Предоставленный текст:
□ □ □ □ □ □ □
[33]. Фотографий Гордона-младшего мало, еще меньше – младшей дочери Селфриджа Беатрис, которая впоследствии вышла замуж за старшего брата Жака – Луиса де Сибура, мужчину еще более привлекательного, чем его брат, столь же красиво одетого и со столь же скромными средствами к существованию.
В действительности Гарри не был близок со своими детьми. Конечно, он давал им деньги – он всегда был более чем щедр – и снабжал деньгами их супругов. Розали и Сержу он подарил также дом, хотя и не их собственный. Серж, который постоянно ставил опыты в на-дежде запатентовать какой-нибудь потенциально прибыльный механизм, но так и не преуспел, с радостью принимал это гостеприимство. И он, и его мать с удовольствием жили за счет Селфриджа. Внук Сержа и Розали Саймон Уитон-Смит также считал, что «вся семья – точно дядя Гордон и почти все остальные – его боялись. Он всегда получал желаемое – и он оплачивал все их счета».
□ □ □ □ □ □ □
Строки данных:
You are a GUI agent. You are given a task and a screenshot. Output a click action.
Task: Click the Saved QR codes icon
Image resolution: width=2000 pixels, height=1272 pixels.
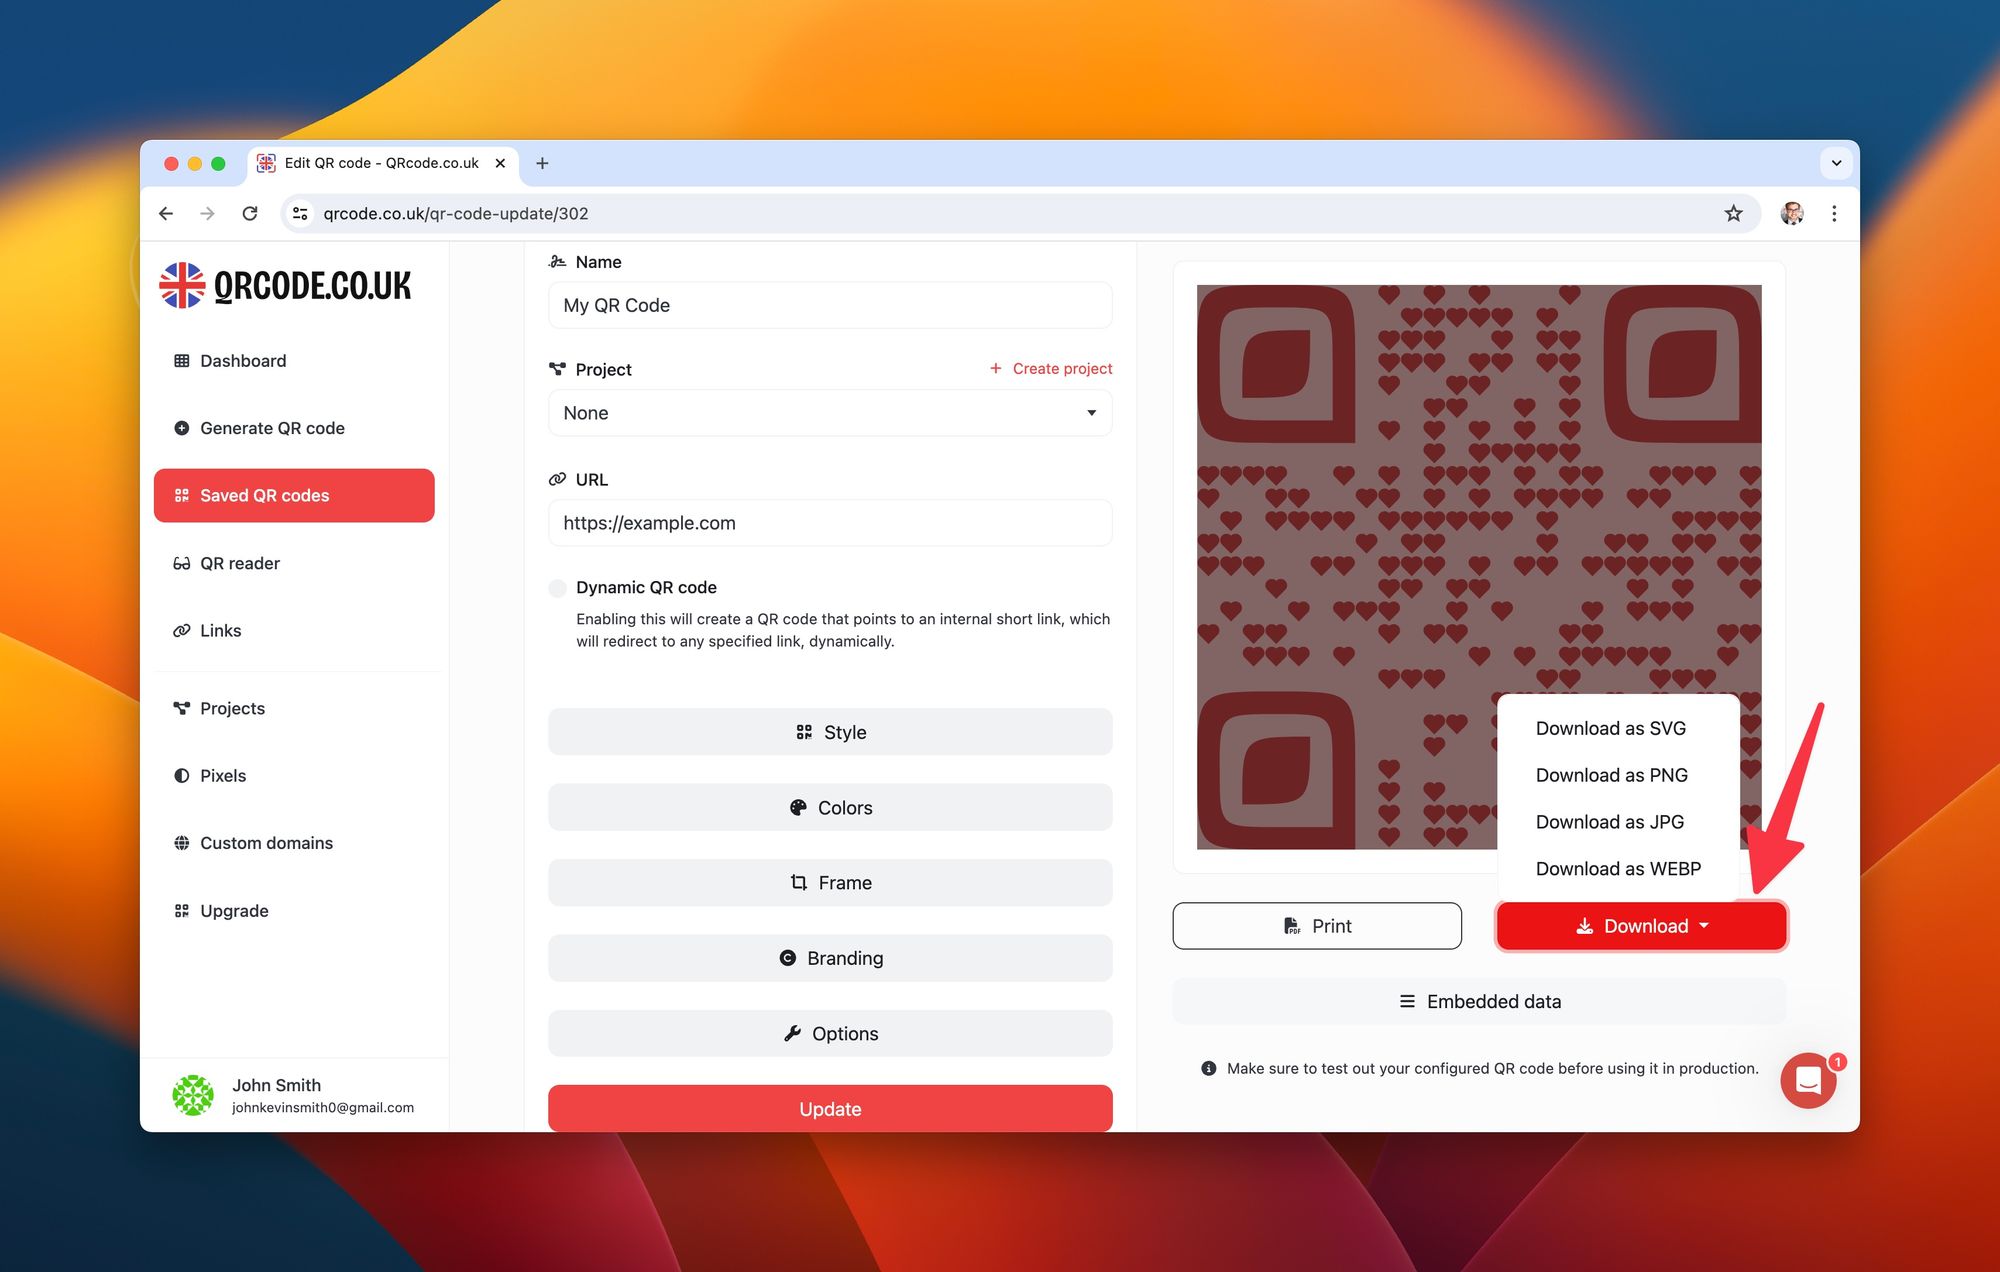[x=179, y=494]
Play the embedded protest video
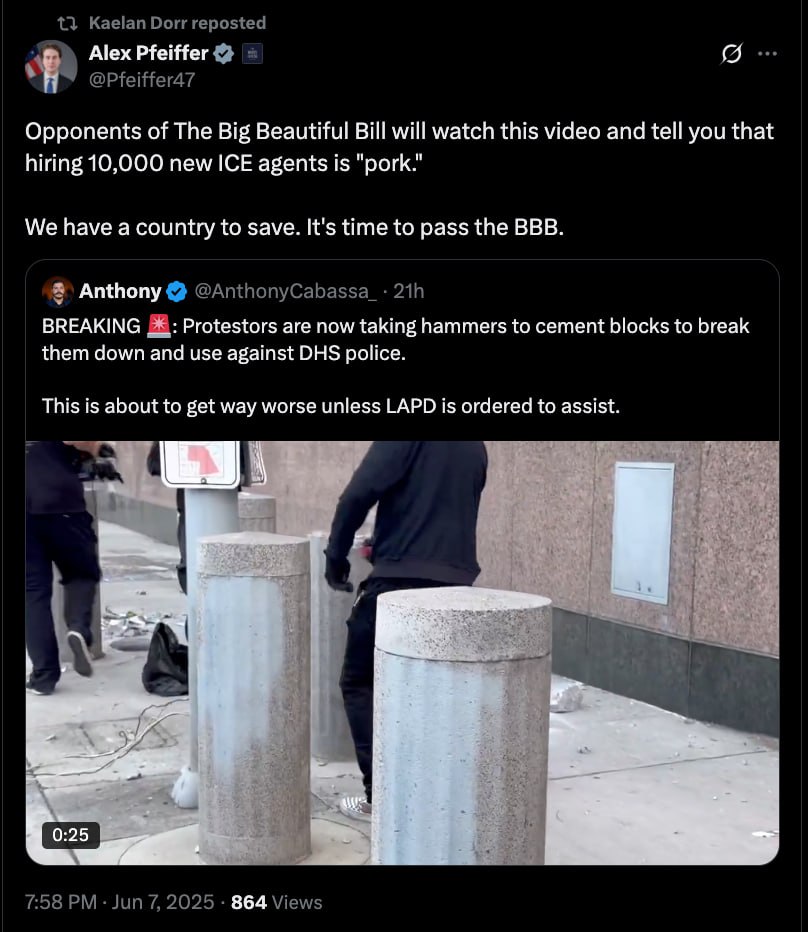 (x=403, y=653)
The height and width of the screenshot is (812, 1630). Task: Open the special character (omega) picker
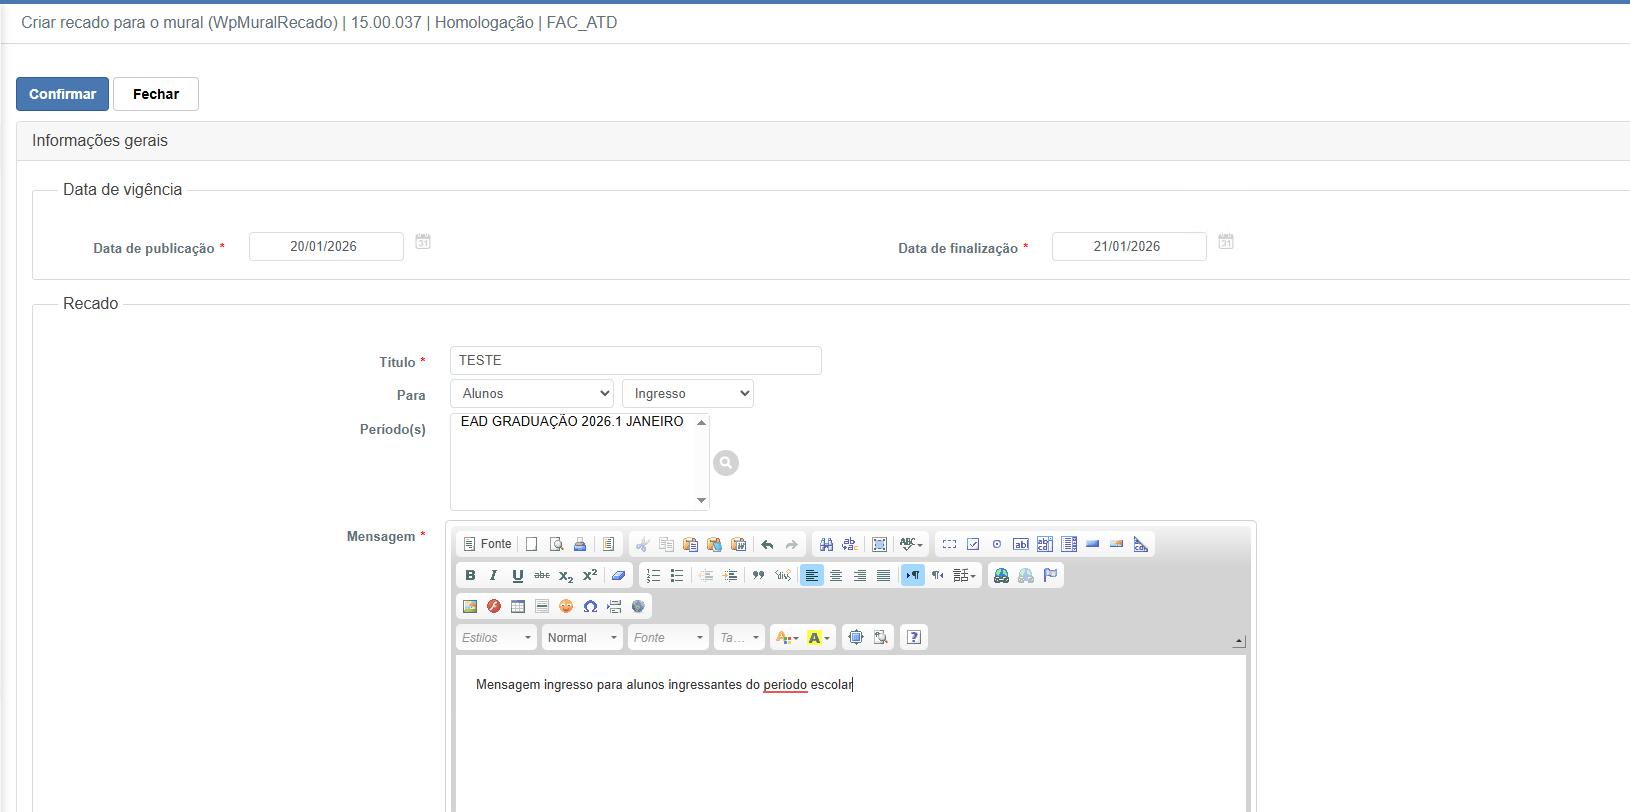pyautogui.click(x=590, y=606)
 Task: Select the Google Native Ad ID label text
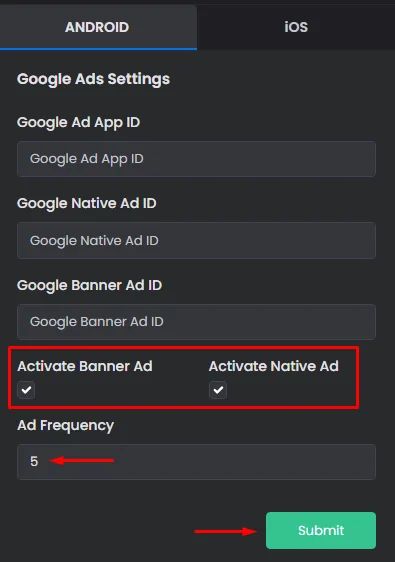point(87,203)
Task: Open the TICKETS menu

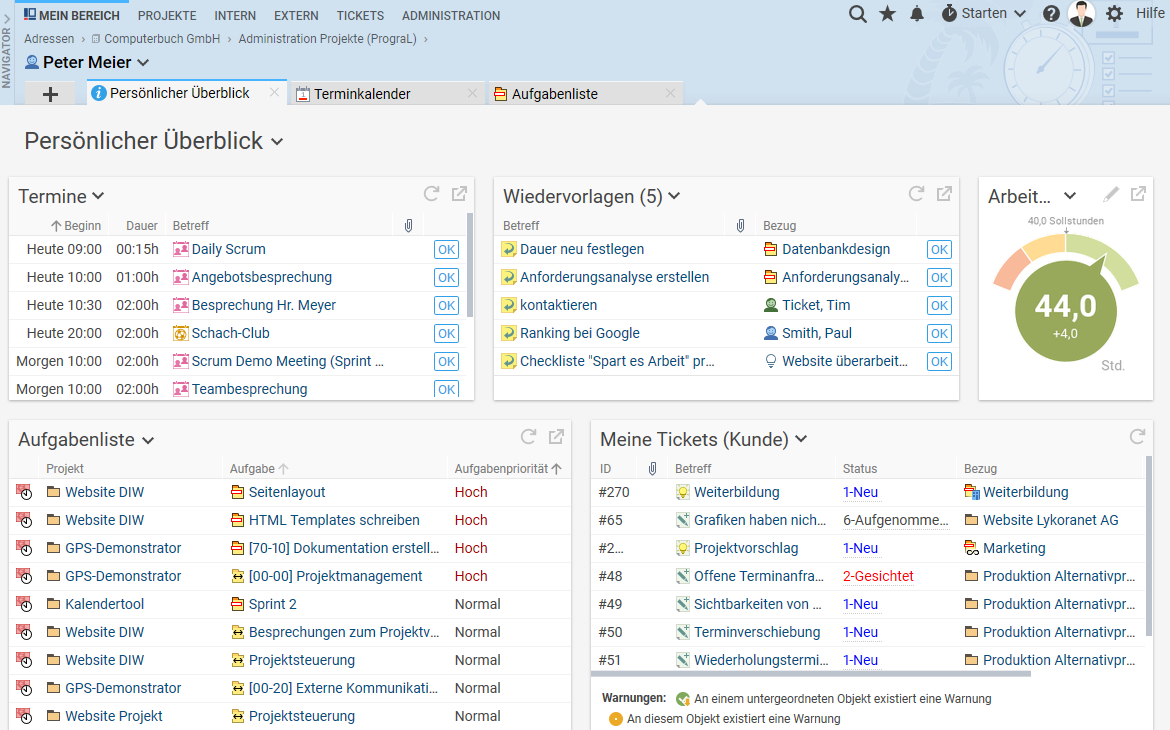Action: coord(360,16)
□ □ □ □ □ □ □
Заданный запрос 1:
Перепишите отрывок текста о Селфридже от слов «[33]. Фотографий Гордона-младшего» до слов «средствами к существованию.», заменив «привлекательного» на «обаятельного».
Заданный запрос 2:
Кому, согласно тексту о Селфридже, Гарри подарил дом?

Правильный ответ 1:
[33]. Фотографий Гордона-младшего мало, еще меньше – младшей дочери Селфриджа Беатрис, которая впоследствии вышла замуж за старшего брата Жака – Луиса де Сибура, мужчину еще более обаятельного, чем его брат, столь же красиво одетого и со столь же скромными средствами к существованию.

Правильный ответ 2:
Гарри подарил дом Розали и Сержу.